Rare Great White Shark Visits New England Waters

July 2, 2010 Updated: October 1, 2015

The juvenile great white shark that was caught and released in the Stellwagen Bank, in Boston, MA, on Saturday.  (Photo courtesy of Bruce Sweet )
The juvenile great white shark that was caught and released in the Stellwagen Bank, in Boston, MA, on Saturday. (Photo courtesy of Bruce Sweet )
At the press conference in the New England Aquarium in Boston, Massachusetts, officials and biologists discussed the appearance of a juvenile white shark that was caught and released on the Stellwagen Bank, Boston this Saturday.

Massachusetts Energy and Environmental Affairs Assistant Press Secretary Catherine Williams said, “White sharks have been off the coast of the bay for decades, it’s not surprising that the white shark has been spotted in the area, because of the growing seal population.”

Gray seal colonies have been protected under the Monomoy Island National Wildlife Refuge located just off the coast of Cape Cod. There has been a steady increase in the population of seals this summer season attracting white sharks, which enjoy feeding on ‘fat and blubbery mammals like seals and sea lions’ explained spokesman for New England Aquarium, Tony LaCasse.

Biologist from the Division of Marine Fisheries (DMF), Greg Skomal, together with the secretary of Energy and Environmental Affairs of Boston talked about the possible shark activity at the Massachusetts coast this summer at the conference.

The great white shark that was caught, tagged and released by the local fishermen was said to be a juvenile of six to seven feet in length and weighting around 150 pounds. Last year in September, Skomal tagged five great whites that were 8 to 15 feet in length with high-tech tags.

These high-tech tags are different from the physical tags in that they act like a GPS satellite and can even be programmed to measure the depth and temperature of the water the shark is in. The juvenile caught on Saturday, however, was tagged only with a conventional plastic tag that can only act as a coordinate once the shark is caught again. Researchers are looking to find migratory patterns of white sharks, which have thus far been studied very little.

“It’s just another data point for biologists” said LaCasse about the Saturday’s finding. For the residents, however the sharks mean nothing new, “We are urging people to use common sense,” said Williams.
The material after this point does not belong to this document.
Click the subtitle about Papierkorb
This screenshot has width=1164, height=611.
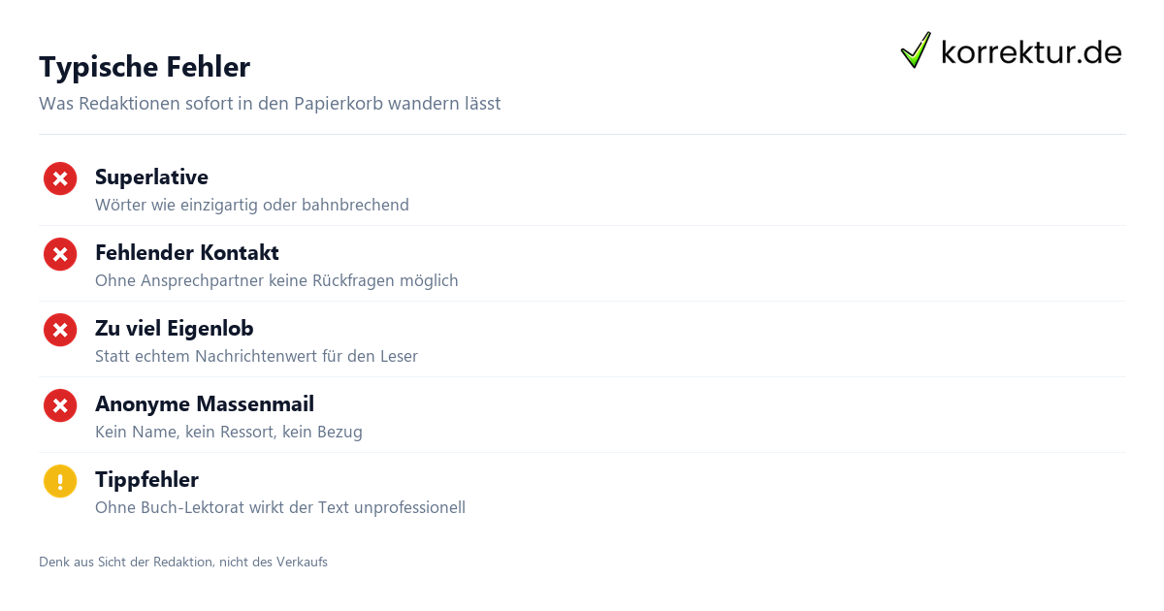(x=270, y=103)
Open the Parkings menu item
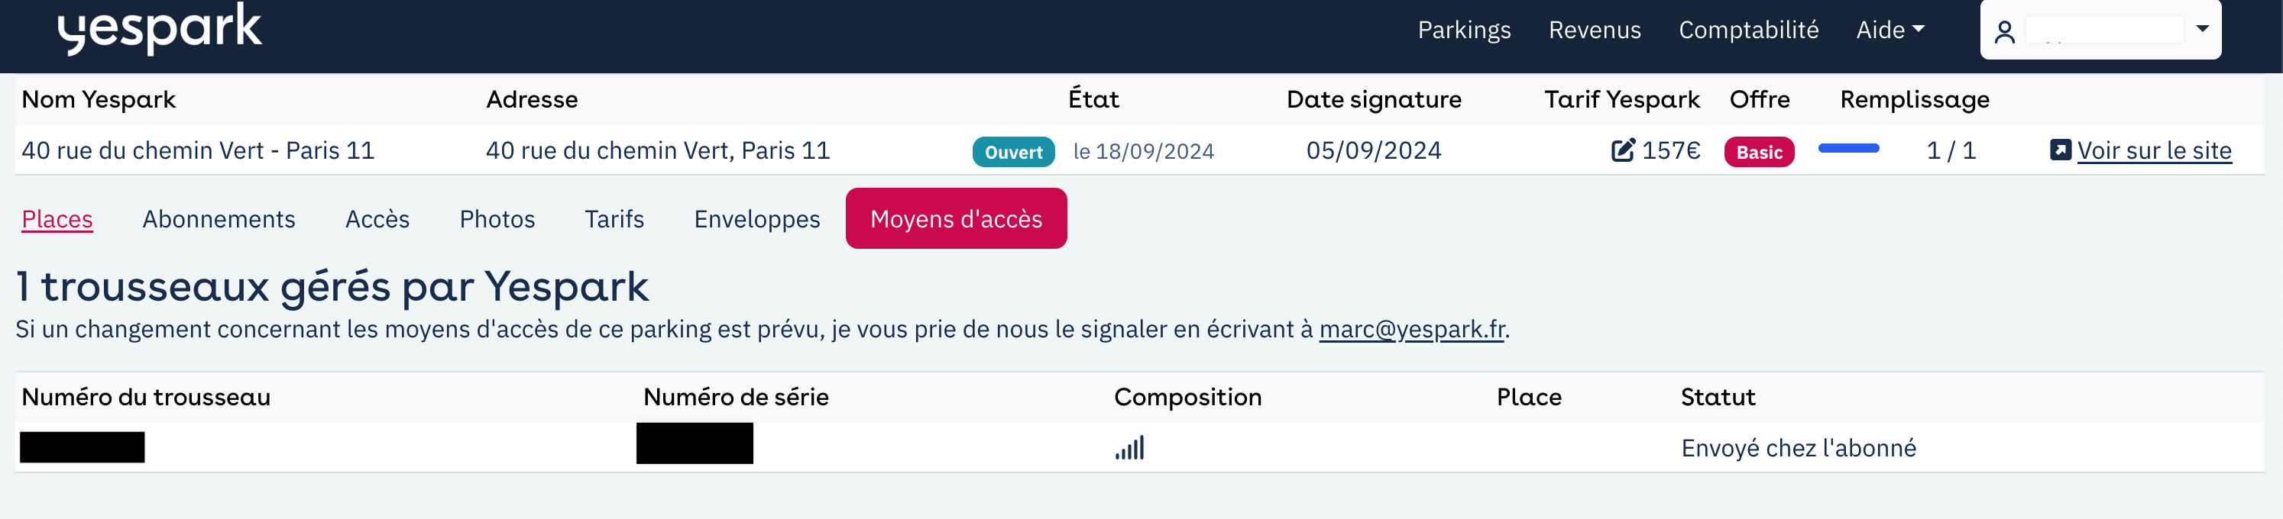This screenshot has width=2283, height=519. click(1464, 30)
This would mean to watch out for areas where a seal colony can be seen in the water, to inform someone when they spot a white shark, stay out of the water during dusk or dawn, and not swim alone.

Records show that there have been no recent fatalities in the Massachusetts area related to shark bites, the oldest incident dating back to 1936. “You are more likely to die of an allergic reaction of a bee sting on the beach than of a shark-related bite,” said LaCasse. He said that two people died last year on the beach after a sand castle structure they were trying to build collapsed on them, while there has been no shark-related fatalities for almost 75 years.

“It’s very easy to manage people when sharks are around,” added LaCasse.

The business owners in the area also told the Aquarium staff member that their profits are generally higher during shark season because everyone wants to come and see the sharks.

LaCasse said that people are usually fascinated with the top predator like the great white shark because it is the largest carnivorous predator that dominates a habitat that is not natural to humans—the water. “White sharks are most popular because of Hollywood,” said Williams.